- Tragiczny wypadek w Jadownikach pod Brzeskiem podczas prac remontowo-rozbiórkowych.
- Fragmenty zawalonego komina śmiertelnie raniły 26-letniego mężczyznę.
- Mimo długiej reanimacji życia poszkodowanego nie udało się uratować.
- Śledztwo wyjaśni, co doprowadziło do tej katastrofy.
Jadowniki. 26-latek zginął w czasie prac budowlanych
Policja w Brzesku wyjaśnia szczegółowe przyczyny i okoliczności śmiertelnego wypadku w Jadownikach.
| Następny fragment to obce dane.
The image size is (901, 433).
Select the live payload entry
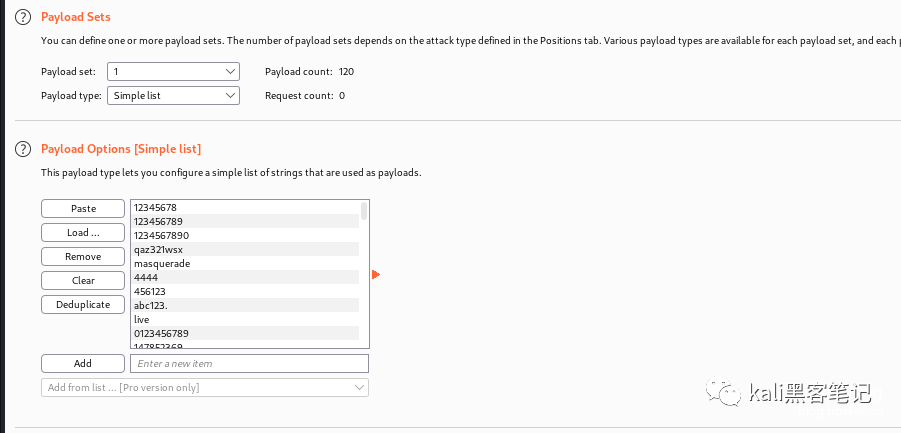tap(245, 319)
W czwartek, 2 października, w godzinach popołudniowych, w jednym z domów prowadzone były prace remontowo-rozbiórkowe, w których brała udział grupa mężczyzn. W pewnym momencie zawalił się komin budynku, którego fragmenty spadły prosto na 26-latka, wskutek czego doszło u niego do zatrzymania krążenia.
Na miejsce przyjechały służby ratownicze, w tym załoga karetki pogotowia i śmigłowiec Lotniczego Pogotowia Ratunkowego.
- Rozpoczęto resuscytację-krążeniowo oddechową, ale pomimo ponadgodzinnej reanimacji życia poszkodowanego nie udało się ratować - przekazał kpt. Dominik Machał, rzecznik Komendy Powiatowej Państwowej Straży Pożarnej w Brzesku.
Jak dodaje w rozmowie z "Super Expressem" mł. asp. Grzegorz Kupiec z Komendy Powiatowej Policji w Brzesku, mundurowi wykonali oględziny miejsca zdarzenia pod nadzorem prokuratura.
- Budynek, gdzie doszło do wypadku, to stary dom jednorodzinny, w którym prowadzono prace remontowe-rozbiórkowe - wyjaśnia.